Dr. No by Percival Everett

Possibly the strangest book I’ve ever read …

I’m really at a loss how to describe this.

It’s a thriller, but also a comedy (so, a comedy-thriller then), but it sort of has a poetic majesty about it (right, it’s a comedy-thriller with overtones of literary fiction).

So the easiest thing is to just tell you a bit about it.

Meet Wala Kitu, a mathematics professor at Brown University and the owner of a one-legged dog called Trigo, Kitu’s particular field of research is Nothing. Yup, the Professor has devoted his academic career to Nothing, that is Nothing as a concept, which as we discover, is completely different to the number zero, or a vacuum (which is something).

The professor’s research brings him into contact with John Milton Bradley Sill, a multi-billionaire who fancies himself as a Bond super-villain.
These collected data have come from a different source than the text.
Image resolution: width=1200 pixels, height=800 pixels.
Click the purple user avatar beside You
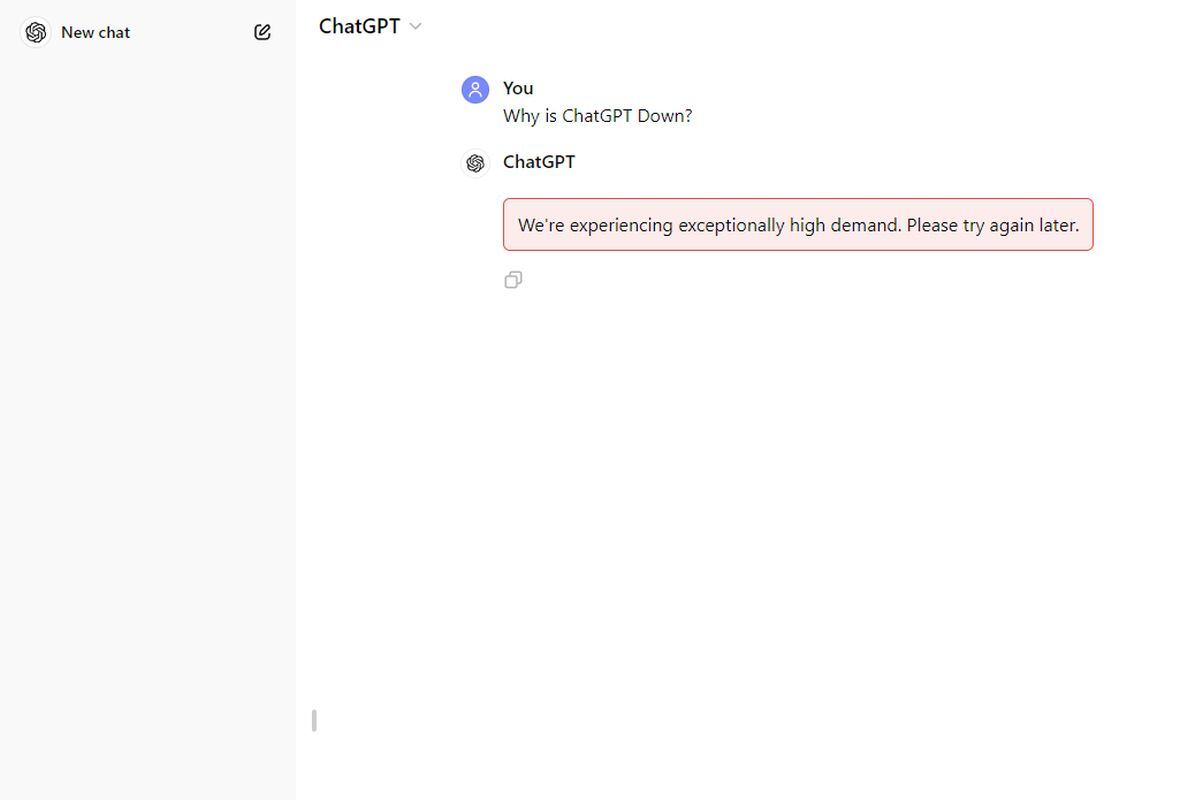475,90
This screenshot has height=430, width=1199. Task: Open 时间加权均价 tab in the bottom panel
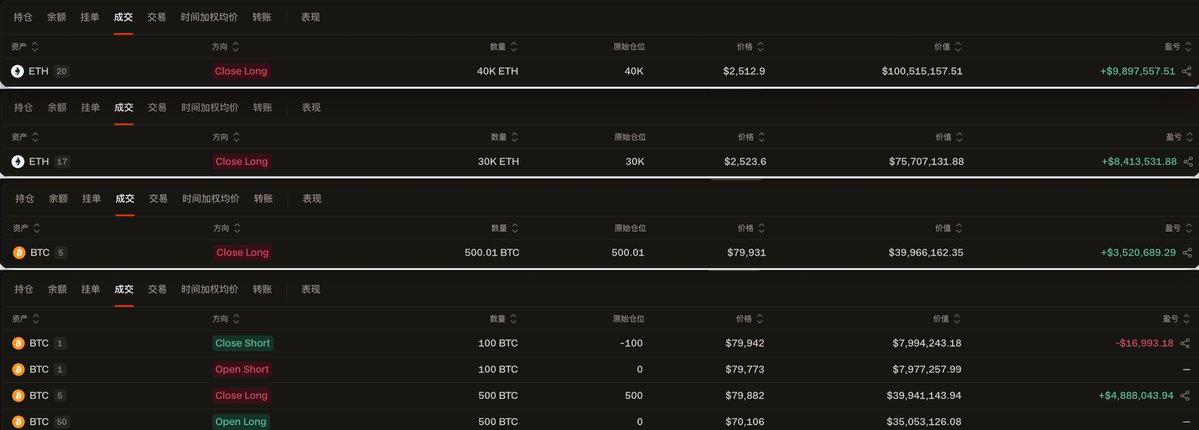210,289
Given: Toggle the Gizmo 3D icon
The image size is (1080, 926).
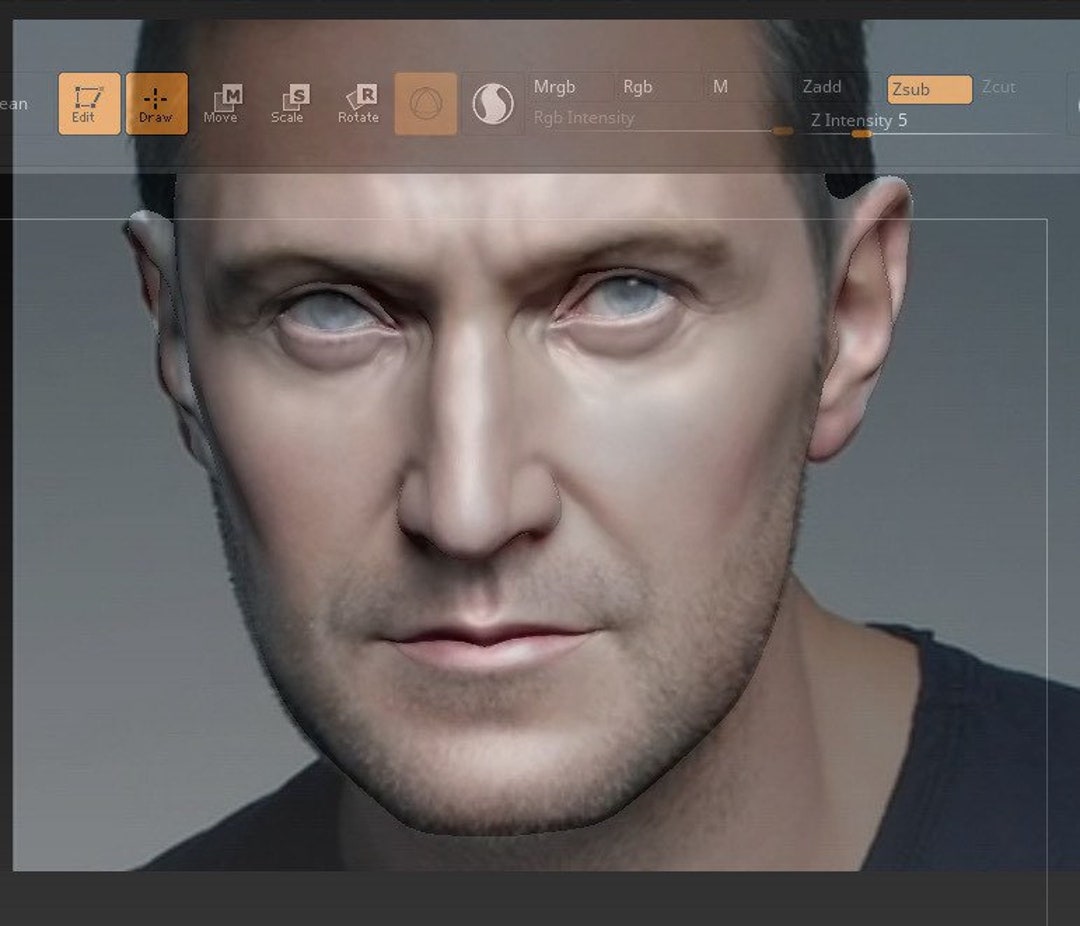Looking at the screenshot, I should click(425, 103).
To this end, Sill has devised a plan: he intends to break into Fort Knox, and steal Nothing that is stored there. But to carry out this plan, Sill needs Kitu: the world’s foremost authority on Nothing

Okay, even though it was a bit of a mind-fuck, I really enjoyed this. It helps if you can gear your thinking into accepting Nothing as … something that once in your possession, you can do pretty much anything, including altering reality.

The book is neck-deep in mathematical references (which I didn’t bother to look up), but the only thing you need to understand is this idea of Nothing. The prose is pretty much built around it; though mercifully light in the right places which keeps the action moving, aided by plenty of dream sequences, locations, and an incredible array of deeply drawn, yet bizarre, characters.

If there was something about Dr. No I wasn’t keen on, it was the ending. To me, it seemed a little bit rushed and a little bit low-key. But the ending was a very small part of the whole, which I thoroughly enjoyed.